Since then, Girlyman has put out two albums, Remember Who I Am and Little Star, with a third on the way. They’ve won two Outmusic Awards and were nominated for a GLAAD Media Award last year. They’ve toured with the Indigo Girls – actually, they’re signed with Daemon Records, Amy Ray’s label – and finished a tour last year with Dar Williams. And they’re coming to the Bay Area for the second time this year since March, when they played the Freight & Salvage Coffeehouse in Berkeley.
“The Bay Area just seems like a really good fit with us,” Muramatsu said.
Girlyman’s style varies wildly, veering from the upbeat “girlygrass”(their version of bluegrass) of “Kittery Tide” to haunting, melancholy pieces such as “St. Peter’s Bones,” with striking harmonies being the common thread in all their music. All three members take turns writing songs and switch lead roles.
While their harmony-driven style is what has generated the most press (the Washington Post has written of them, “Beautiful three-part harmonies with a clear distaste for traditional gender stereotypes”), their lyrics are nothing to sneeze at, either.
“On The Air” is the story of a has-been TV host: “It was made up in ring/Back when Bob Hope was king/Back when every choice felt right/Back when life was black and white.”
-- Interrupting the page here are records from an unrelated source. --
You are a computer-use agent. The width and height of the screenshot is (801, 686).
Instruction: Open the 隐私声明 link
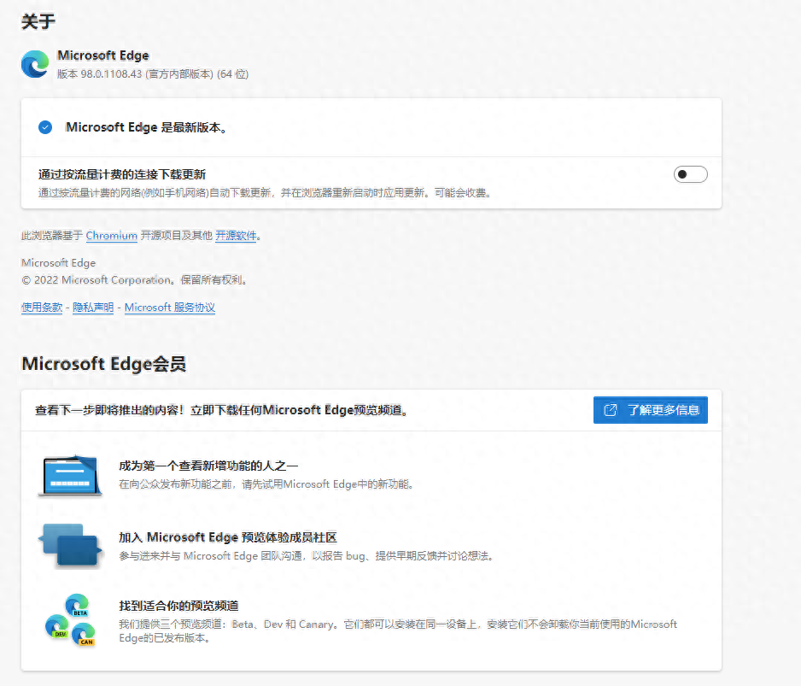(x=92, y=308)
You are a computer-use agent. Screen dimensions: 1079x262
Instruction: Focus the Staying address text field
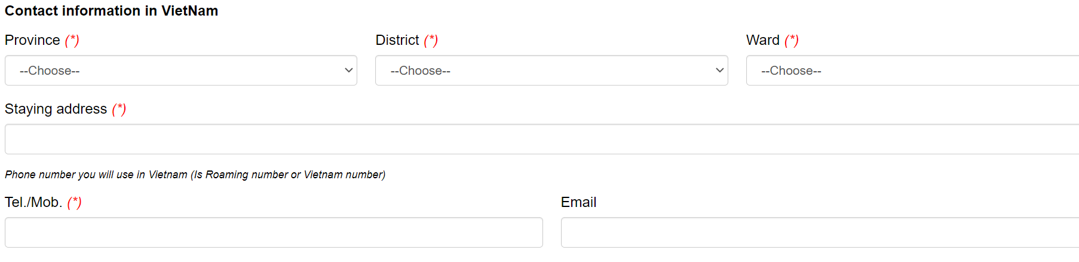tap(541, 139)
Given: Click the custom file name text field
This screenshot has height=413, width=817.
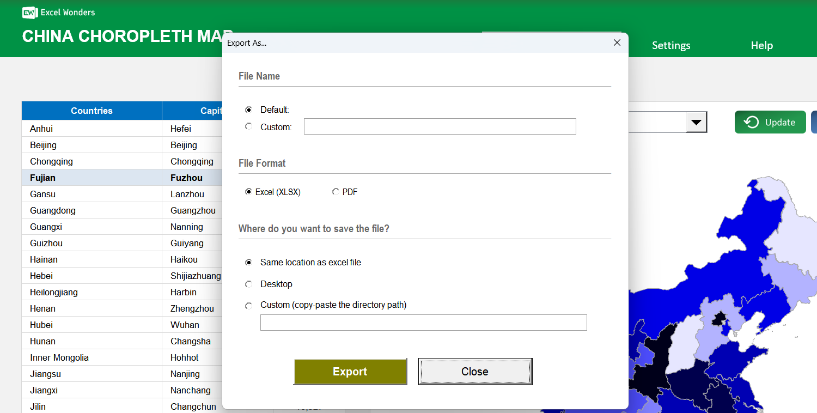Looking at the screenshot, I should [440, 126].
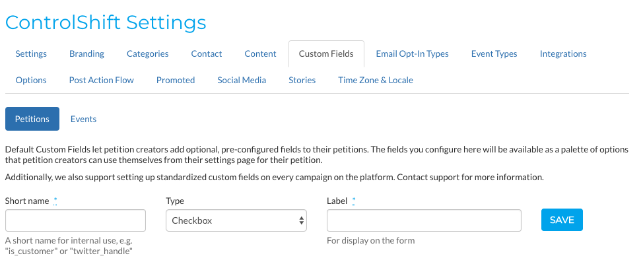The image size is (643, 264).
Task: Open the Integrations tab
Action: tap(563, 53)
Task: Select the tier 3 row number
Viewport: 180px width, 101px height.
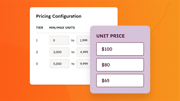Action: [x=37, y=64]
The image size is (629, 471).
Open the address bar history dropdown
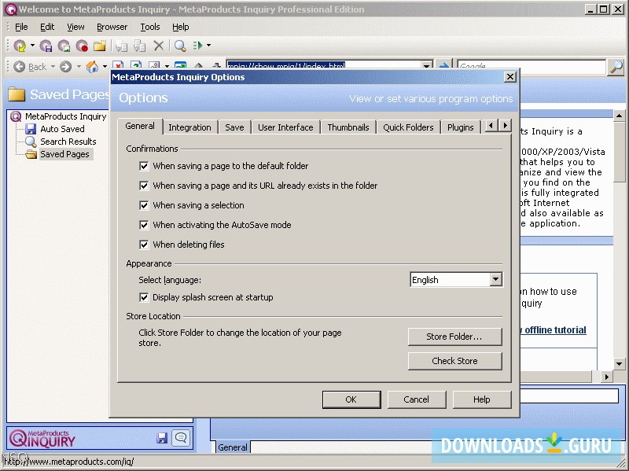(426, 65)
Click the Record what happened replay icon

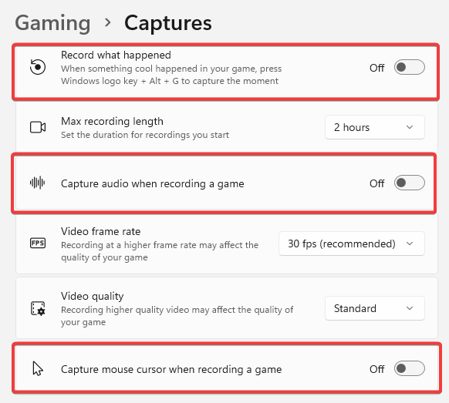(38, 67)
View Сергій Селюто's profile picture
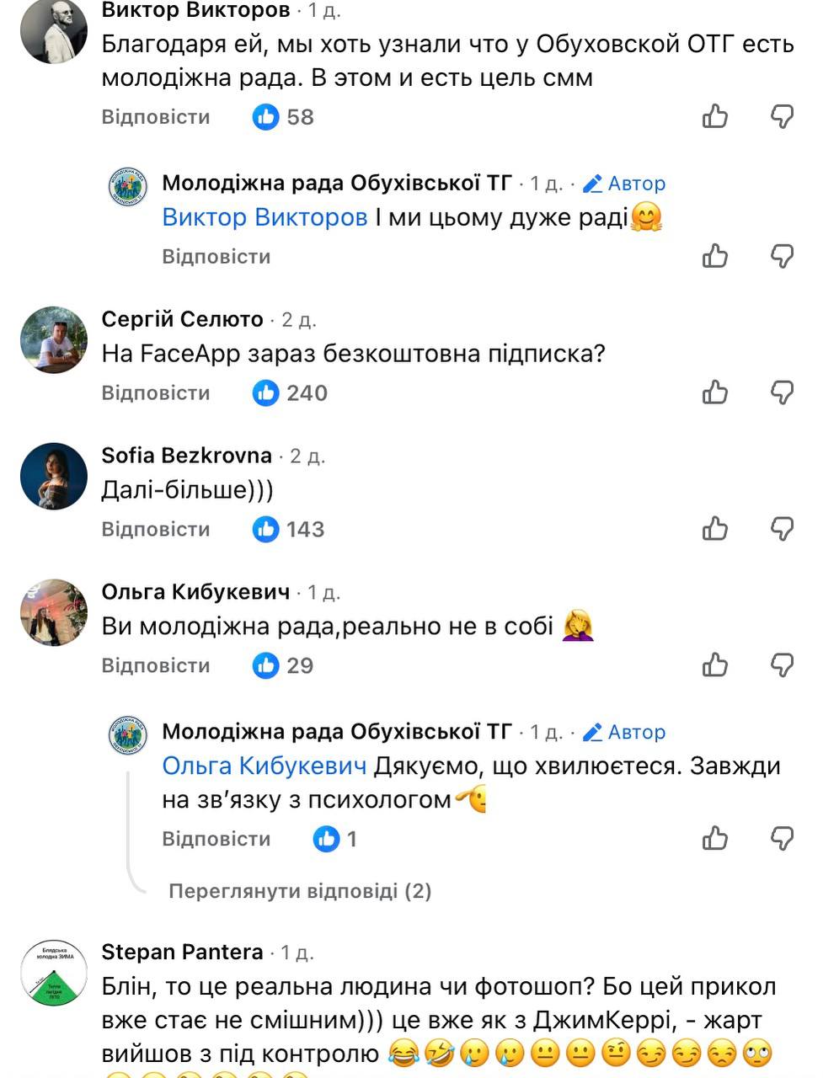Screen dimensions: 823x1078 point(53,339)
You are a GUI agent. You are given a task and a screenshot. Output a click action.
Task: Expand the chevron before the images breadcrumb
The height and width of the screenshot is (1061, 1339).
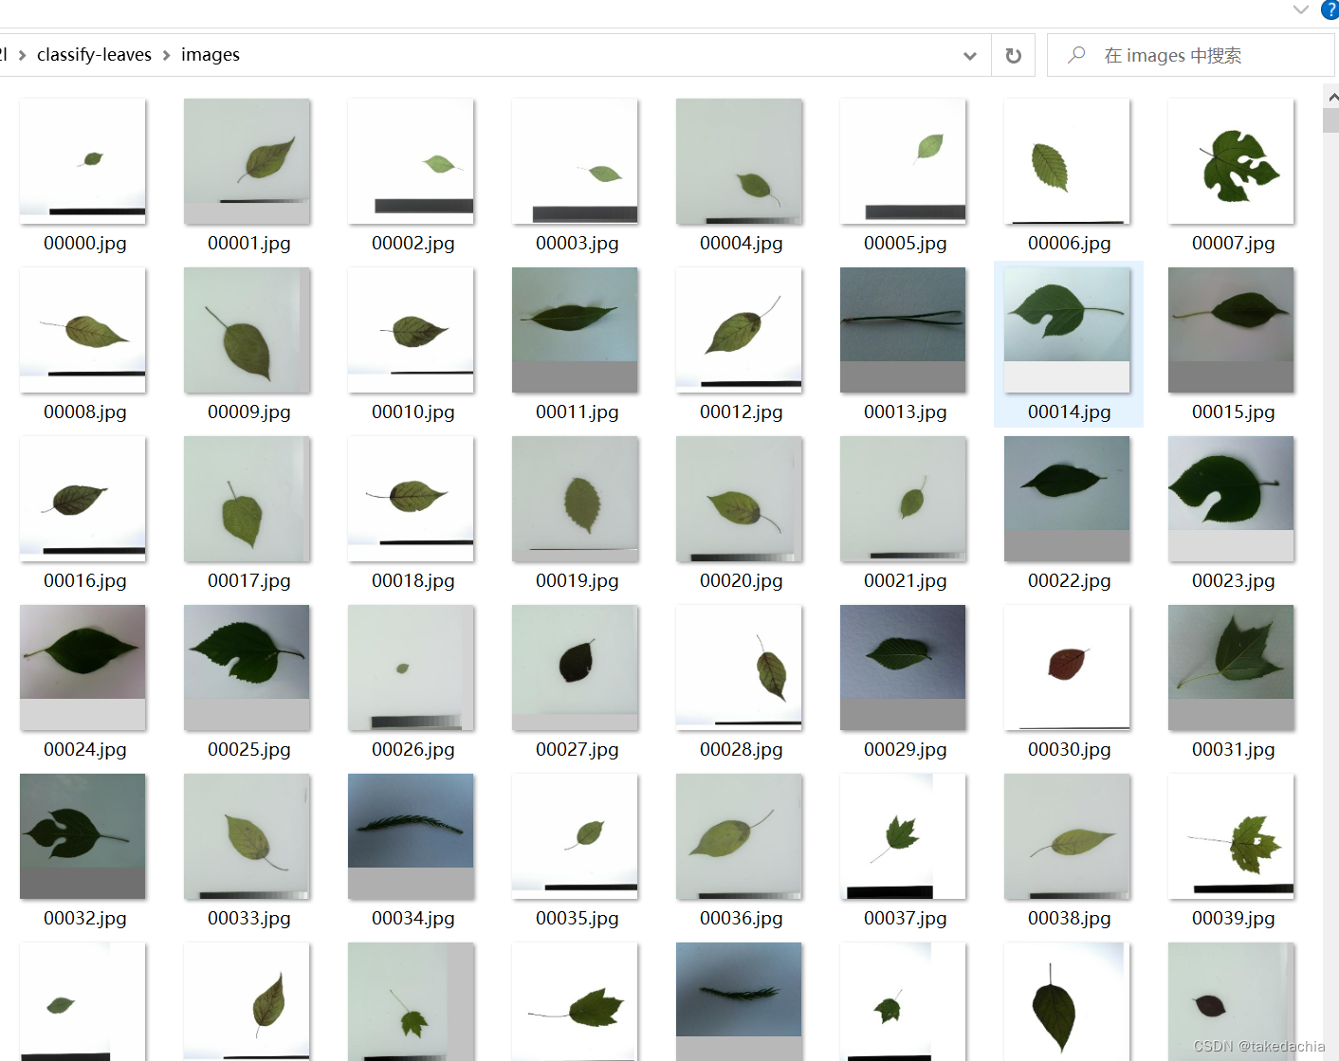click(167, 56)
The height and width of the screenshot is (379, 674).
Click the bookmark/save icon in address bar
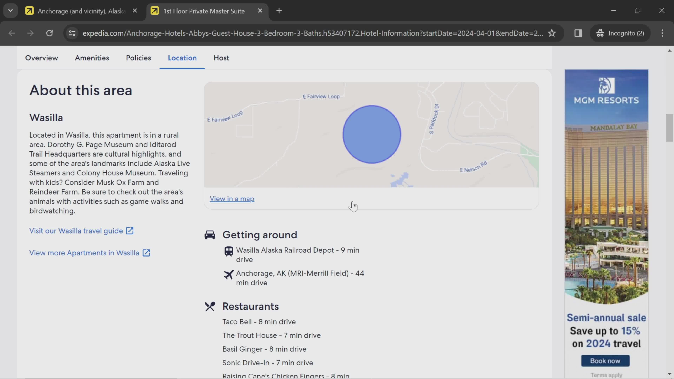[552, 33]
But Girlyman also has a sense of ironic humor; “Maori,” which was inspired by a trip to New Zealand, begins: “When I first met you, I said/’My God, get away,/You smell like fish heads.’/And you followed me around all day.”
As if that weren’t enough, Girlyman’s concerts also feature witty stage banter. During previous concerts, they have announced their mandolin’s “coming out,” and Greenstein has flourished a pink barrette that she supposedly wears in order to avoid being mistaken for a man when entering women’s restrooms.
Girlyman will be playing the Cafe du Nord in San Francisco on Nov. 14 and the Freight & Salvage in Berkeley on Nov. 16. Check girlyman.com for details, to purchase tickets and hear clips of their songs. Their last concert at the Freight & Salvage was sold out, so buy your tickets early!
Muramatsu said, “We’re really looking forward to coming to the West Coast and seeing everybody!”